Work instruction: Your copy should hold every record exactly and no images.

Stored data entries

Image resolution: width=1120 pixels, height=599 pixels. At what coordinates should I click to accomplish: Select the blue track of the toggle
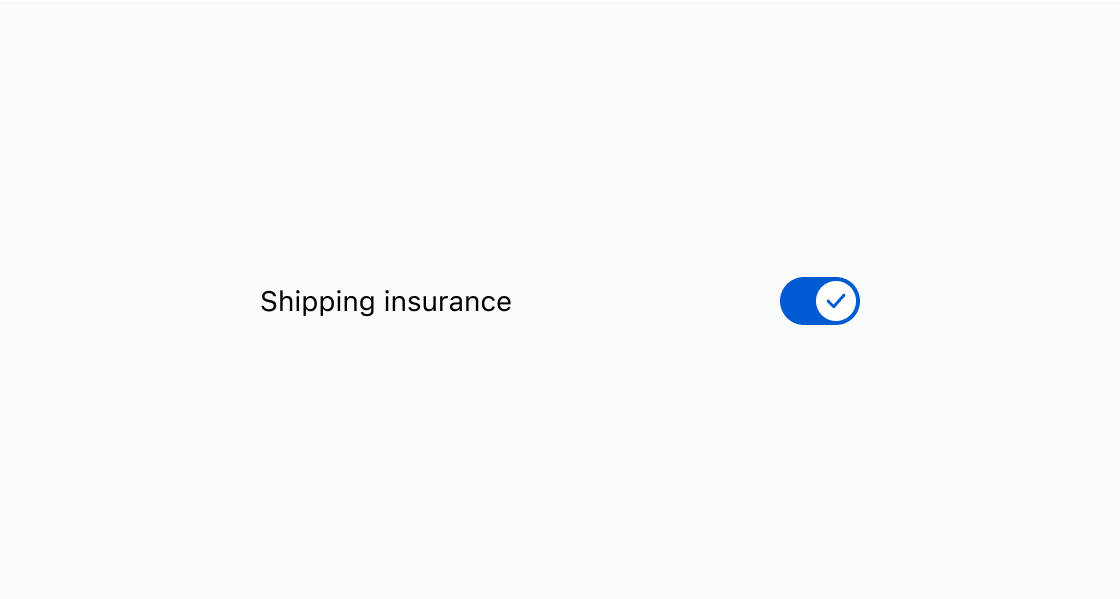(797, 301)
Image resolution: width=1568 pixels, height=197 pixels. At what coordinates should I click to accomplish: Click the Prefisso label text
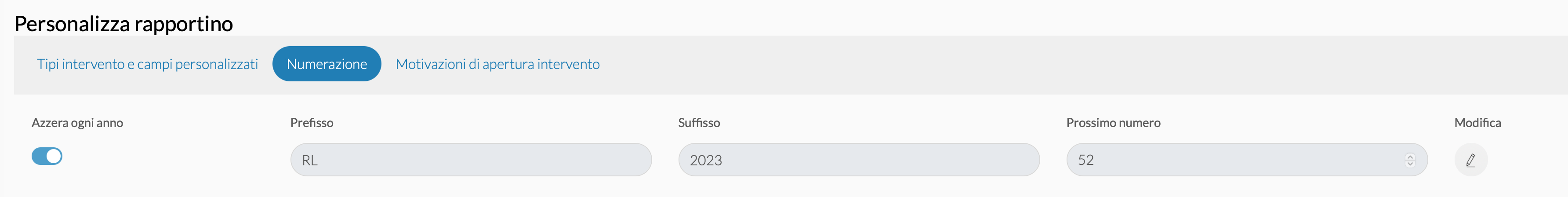click(x=312, y=123)
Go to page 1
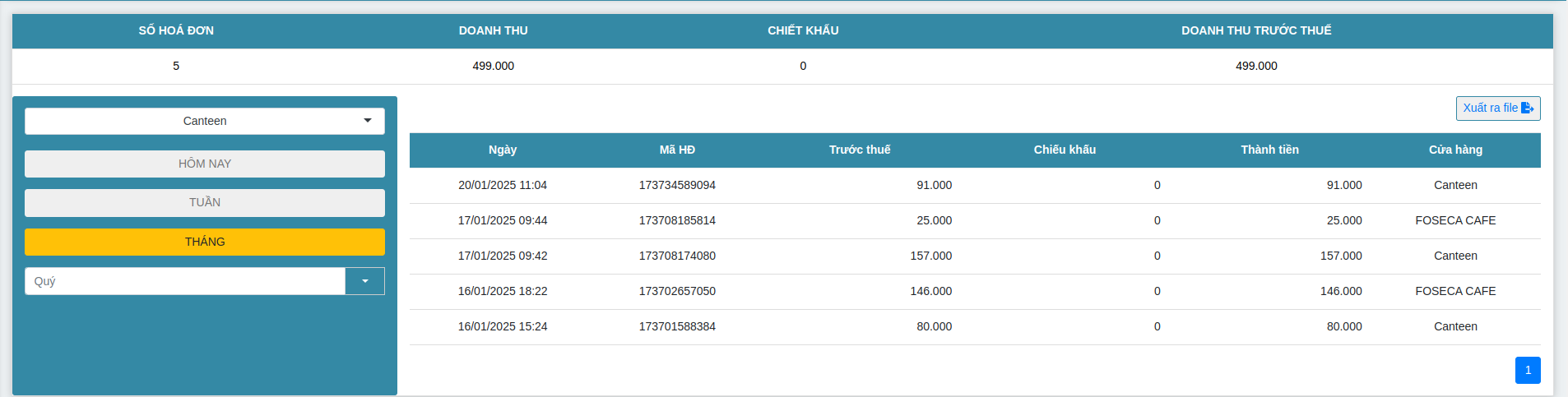 [x=1528, y=370]
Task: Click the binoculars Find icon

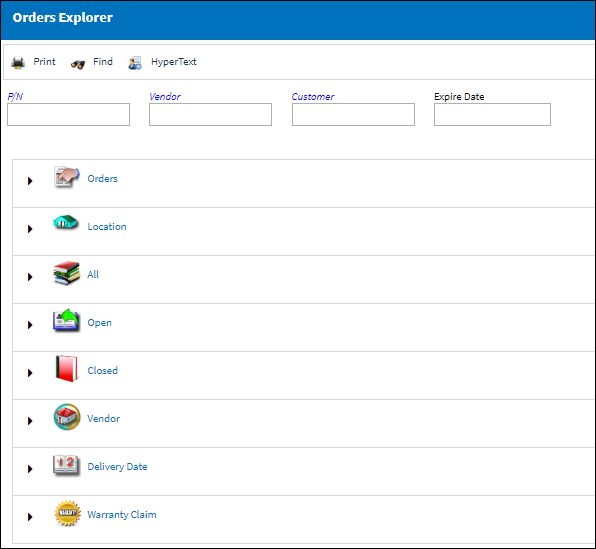Action: pyautogui.click(x=78, y=64)
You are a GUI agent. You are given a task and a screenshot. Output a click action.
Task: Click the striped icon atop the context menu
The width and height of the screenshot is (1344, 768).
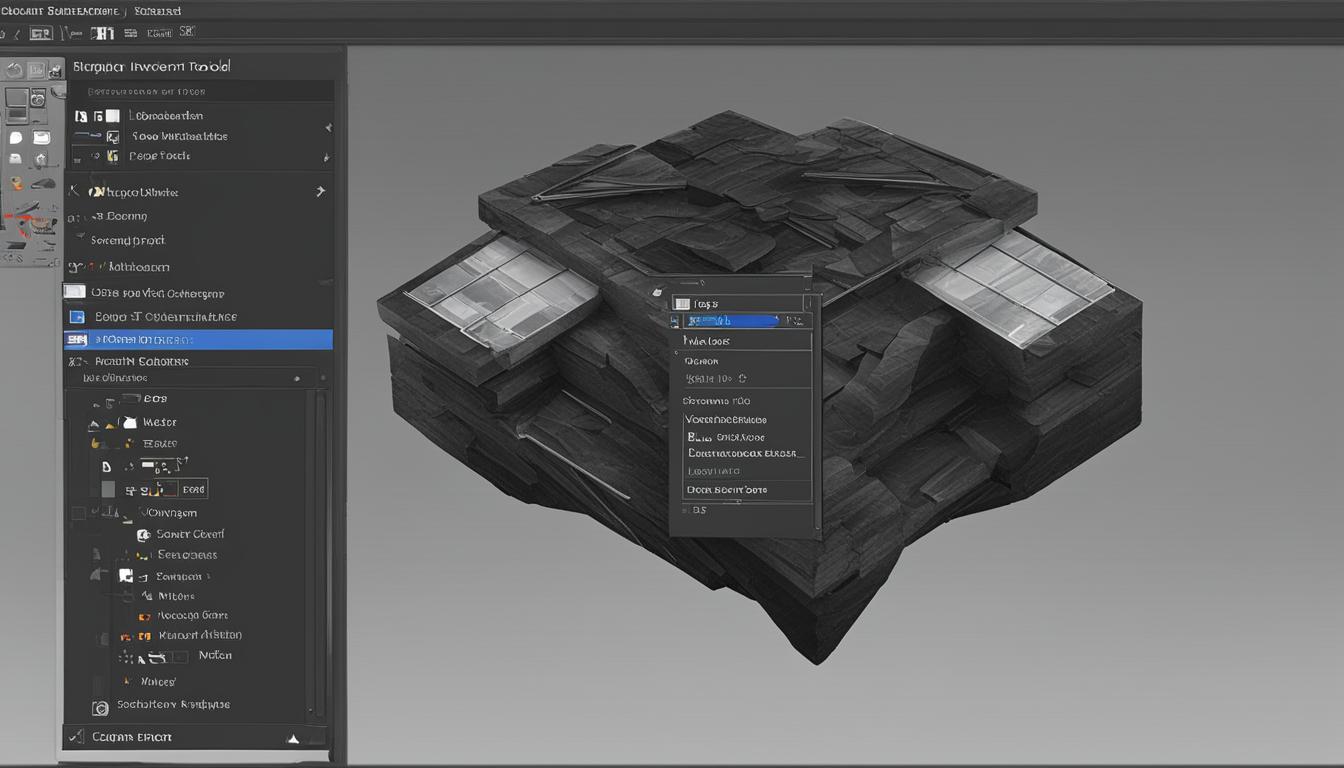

Worked solution:
Image resolution: width=1120 pixels, height=599 pixels. At what coordinates should I click to accomplish: Select the blue track of the toggle
(797, 301)
Image resolution: width=1568 pixels, height=197 pixels. At what coordinates should I click to accomplish: Click the Prefisso label text
click(x=312, y=123)
Go to page 1
 [x=1528, y=370]
Task: Click the binoculars Find icon

Action: pyautogui.click(x=78, y=64)
You are a GUI agent. You are given a task and a screenshot. Output a click action.
Task: Click the striped icon atop the context menu
The width and height of the screenshot is (1344, 768).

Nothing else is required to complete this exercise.